> What is expected: From the records that follow, copy every line that contains the word "computer".

> Provided material:

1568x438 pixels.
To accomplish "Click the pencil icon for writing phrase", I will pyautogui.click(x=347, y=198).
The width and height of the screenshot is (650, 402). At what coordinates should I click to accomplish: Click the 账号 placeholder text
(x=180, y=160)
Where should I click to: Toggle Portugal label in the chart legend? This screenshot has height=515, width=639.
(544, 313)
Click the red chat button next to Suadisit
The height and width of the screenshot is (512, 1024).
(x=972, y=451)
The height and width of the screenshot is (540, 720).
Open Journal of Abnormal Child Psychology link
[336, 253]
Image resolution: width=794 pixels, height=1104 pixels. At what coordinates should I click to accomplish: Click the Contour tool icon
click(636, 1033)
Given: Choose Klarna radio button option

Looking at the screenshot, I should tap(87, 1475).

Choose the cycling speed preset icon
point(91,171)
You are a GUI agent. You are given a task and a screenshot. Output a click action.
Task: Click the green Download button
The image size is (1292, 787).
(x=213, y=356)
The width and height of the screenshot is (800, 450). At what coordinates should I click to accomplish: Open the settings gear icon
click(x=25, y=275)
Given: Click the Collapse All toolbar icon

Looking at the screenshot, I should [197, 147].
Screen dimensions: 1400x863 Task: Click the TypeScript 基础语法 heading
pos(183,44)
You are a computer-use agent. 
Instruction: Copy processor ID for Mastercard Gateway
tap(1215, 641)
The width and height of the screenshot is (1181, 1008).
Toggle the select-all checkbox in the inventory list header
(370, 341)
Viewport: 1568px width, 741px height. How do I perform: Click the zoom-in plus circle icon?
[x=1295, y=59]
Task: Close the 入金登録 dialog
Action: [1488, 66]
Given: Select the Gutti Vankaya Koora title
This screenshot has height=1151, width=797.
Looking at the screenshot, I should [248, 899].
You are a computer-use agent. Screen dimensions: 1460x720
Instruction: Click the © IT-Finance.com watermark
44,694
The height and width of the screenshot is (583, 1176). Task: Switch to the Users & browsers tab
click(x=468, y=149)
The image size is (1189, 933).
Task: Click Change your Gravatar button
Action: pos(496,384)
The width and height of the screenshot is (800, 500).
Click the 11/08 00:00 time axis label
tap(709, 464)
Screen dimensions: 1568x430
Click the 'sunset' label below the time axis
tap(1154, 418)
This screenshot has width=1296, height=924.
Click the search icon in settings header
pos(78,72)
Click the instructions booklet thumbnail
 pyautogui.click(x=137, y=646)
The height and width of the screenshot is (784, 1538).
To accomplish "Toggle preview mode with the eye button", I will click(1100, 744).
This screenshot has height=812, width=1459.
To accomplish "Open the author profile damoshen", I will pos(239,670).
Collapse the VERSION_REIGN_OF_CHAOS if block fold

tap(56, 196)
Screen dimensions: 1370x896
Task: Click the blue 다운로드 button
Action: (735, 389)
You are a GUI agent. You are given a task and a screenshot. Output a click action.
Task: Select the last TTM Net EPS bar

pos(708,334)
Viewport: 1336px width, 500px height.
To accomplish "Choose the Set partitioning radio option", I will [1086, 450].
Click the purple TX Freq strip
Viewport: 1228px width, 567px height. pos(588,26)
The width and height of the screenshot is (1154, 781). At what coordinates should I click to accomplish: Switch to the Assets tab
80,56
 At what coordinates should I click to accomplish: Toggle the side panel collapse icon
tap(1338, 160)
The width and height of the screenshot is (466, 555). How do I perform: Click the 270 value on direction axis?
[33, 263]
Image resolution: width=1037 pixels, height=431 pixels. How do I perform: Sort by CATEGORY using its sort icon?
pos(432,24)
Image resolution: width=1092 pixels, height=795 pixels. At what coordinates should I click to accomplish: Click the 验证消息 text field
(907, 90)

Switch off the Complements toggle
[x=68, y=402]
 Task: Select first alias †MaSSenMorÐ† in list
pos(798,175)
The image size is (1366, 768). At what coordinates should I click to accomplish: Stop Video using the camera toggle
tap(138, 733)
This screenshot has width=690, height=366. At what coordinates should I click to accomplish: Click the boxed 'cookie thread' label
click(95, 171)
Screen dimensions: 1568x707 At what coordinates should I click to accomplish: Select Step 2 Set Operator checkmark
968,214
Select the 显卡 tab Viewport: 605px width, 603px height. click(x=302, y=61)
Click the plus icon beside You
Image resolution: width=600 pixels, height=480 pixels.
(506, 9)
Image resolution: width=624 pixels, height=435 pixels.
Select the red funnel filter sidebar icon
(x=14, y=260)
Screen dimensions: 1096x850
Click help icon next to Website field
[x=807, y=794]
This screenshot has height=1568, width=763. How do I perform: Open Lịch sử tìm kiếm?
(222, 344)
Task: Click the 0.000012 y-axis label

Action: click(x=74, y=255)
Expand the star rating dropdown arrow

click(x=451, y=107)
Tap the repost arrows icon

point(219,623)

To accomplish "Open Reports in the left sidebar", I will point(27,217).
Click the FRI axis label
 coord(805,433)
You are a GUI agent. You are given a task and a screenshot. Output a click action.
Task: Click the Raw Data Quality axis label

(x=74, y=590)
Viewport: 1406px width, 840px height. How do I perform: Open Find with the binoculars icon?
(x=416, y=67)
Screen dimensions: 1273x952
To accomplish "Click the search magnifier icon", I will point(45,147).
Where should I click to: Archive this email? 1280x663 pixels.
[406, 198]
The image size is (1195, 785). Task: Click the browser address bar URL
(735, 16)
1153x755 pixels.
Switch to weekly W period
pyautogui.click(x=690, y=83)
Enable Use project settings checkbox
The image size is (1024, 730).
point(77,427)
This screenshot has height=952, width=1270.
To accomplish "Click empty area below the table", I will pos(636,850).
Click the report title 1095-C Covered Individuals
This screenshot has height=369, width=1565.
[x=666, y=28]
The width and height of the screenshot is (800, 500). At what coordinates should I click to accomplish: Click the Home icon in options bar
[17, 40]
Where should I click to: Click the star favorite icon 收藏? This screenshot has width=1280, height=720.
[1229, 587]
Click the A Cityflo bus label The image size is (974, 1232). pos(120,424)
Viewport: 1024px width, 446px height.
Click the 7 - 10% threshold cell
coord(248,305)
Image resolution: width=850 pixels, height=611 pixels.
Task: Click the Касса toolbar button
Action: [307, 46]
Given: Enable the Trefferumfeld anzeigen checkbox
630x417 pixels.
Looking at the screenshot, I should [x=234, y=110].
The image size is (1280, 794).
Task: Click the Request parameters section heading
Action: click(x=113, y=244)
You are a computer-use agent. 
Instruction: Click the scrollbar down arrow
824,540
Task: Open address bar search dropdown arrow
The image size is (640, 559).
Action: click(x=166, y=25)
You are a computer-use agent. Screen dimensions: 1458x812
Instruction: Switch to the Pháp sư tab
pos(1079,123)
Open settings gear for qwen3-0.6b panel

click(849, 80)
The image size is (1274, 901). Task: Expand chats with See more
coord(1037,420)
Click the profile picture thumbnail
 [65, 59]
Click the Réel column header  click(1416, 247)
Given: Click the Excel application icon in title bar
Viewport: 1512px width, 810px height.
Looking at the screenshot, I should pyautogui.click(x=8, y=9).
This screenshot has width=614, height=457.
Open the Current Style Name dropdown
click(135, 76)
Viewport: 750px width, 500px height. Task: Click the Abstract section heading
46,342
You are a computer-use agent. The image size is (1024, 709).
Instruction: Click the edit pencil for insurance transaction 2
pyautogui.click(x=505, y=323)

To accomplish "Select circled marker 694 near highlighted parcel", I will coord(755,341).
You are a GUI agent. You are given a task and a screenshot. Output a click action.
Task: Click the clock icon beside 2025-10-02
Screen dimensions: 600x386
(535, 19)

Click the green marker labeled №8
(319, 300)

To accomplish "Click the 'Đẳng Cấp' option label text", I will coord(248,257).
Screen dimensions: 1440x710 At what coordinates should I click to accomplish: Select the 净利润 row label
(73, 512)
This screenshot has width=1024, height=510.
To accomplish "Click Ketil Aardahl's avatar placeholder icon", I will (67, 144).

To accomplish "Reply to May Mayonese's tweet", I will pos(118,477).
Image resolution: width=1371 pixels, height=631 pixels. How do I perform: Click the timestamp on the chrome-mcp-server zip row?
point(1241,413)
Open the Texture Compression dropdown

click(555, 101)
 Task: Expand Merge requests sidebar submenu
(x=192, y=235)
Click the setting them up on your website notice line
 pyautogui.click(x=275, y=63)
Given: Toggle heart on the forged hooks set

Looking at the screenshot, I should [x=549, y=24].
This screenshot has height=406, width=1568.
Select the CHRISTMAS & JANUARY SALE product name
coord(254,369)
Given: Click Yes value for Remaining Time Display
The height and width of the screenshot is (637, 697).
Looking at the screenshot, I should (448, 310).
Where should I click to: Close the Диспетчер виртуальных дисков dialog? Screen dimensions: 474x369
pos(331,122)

> Response to the exercise:
You are a computer-use agent. 
You are a computer-use agent. Screen dimensions: 1460x720
You are a computer-use agent. 
You are a computer-use agent. Screen dimensions: 1458x812
You are a computer-use agent. The image size is (1024, 709).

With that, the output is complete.